**THE RECORDS:**

----

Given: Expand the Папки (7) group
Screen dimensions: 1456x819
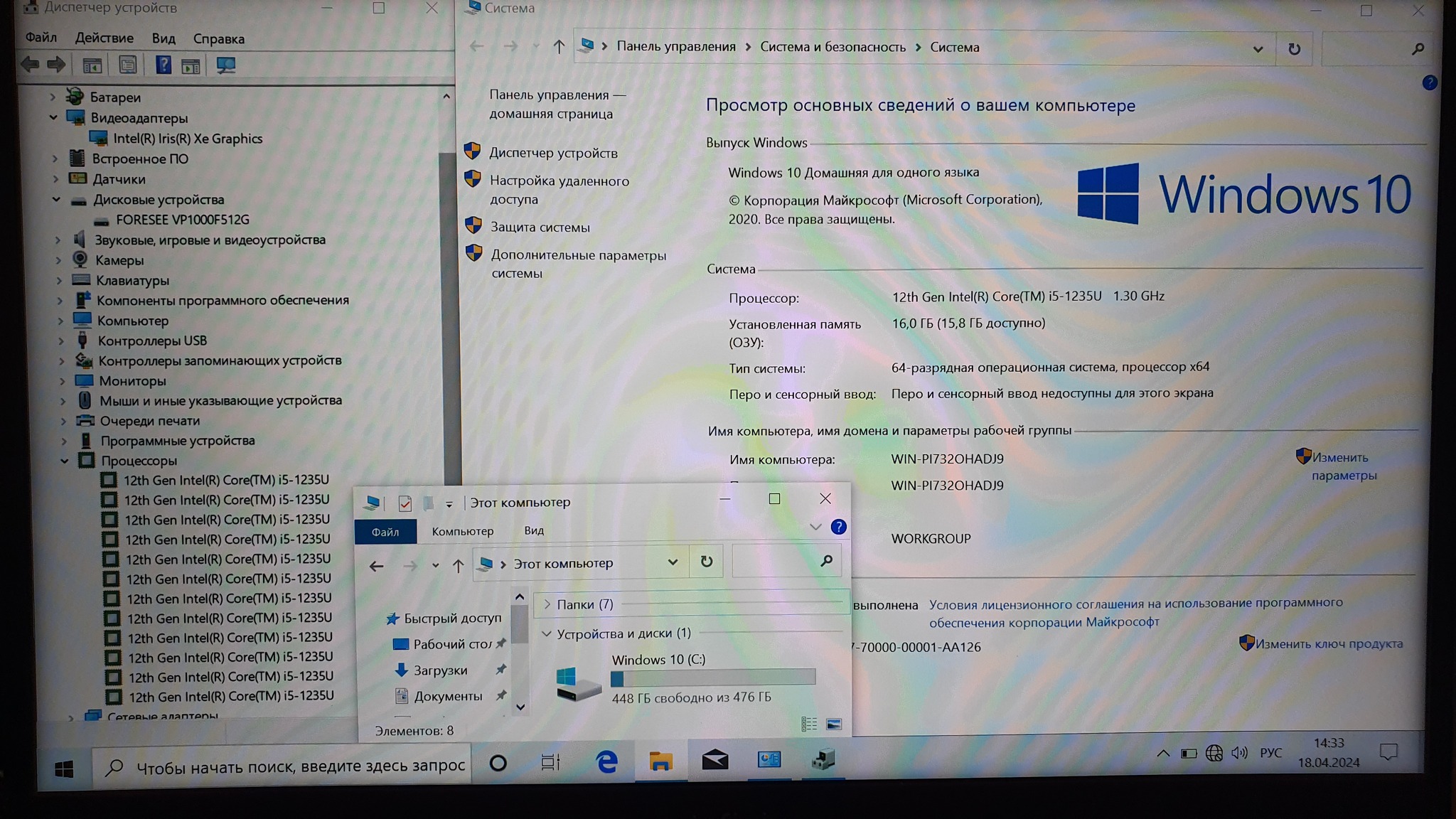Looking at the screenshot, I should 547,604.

----

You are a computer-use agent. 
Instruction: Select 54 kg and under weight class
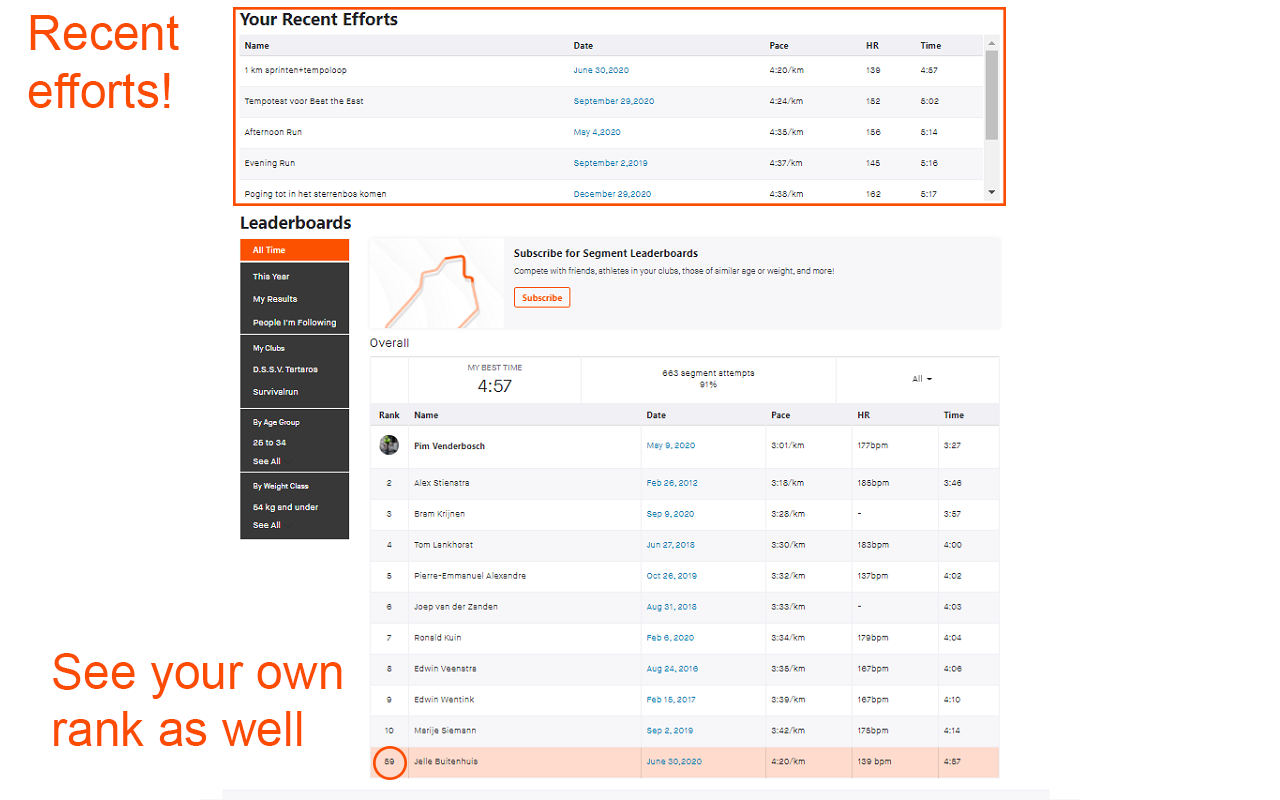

----

Rewrite the lines from the one with "You are a computer-use agent." to the one with "Instruction: Select 54", putting "weight category" in place of "weight class" and keeping everything else as it is. Return only those lines.

**RESPONSE TO THE TASK:**
You are a computer-use agent. 
Instruction: Select 54 kg and under weight category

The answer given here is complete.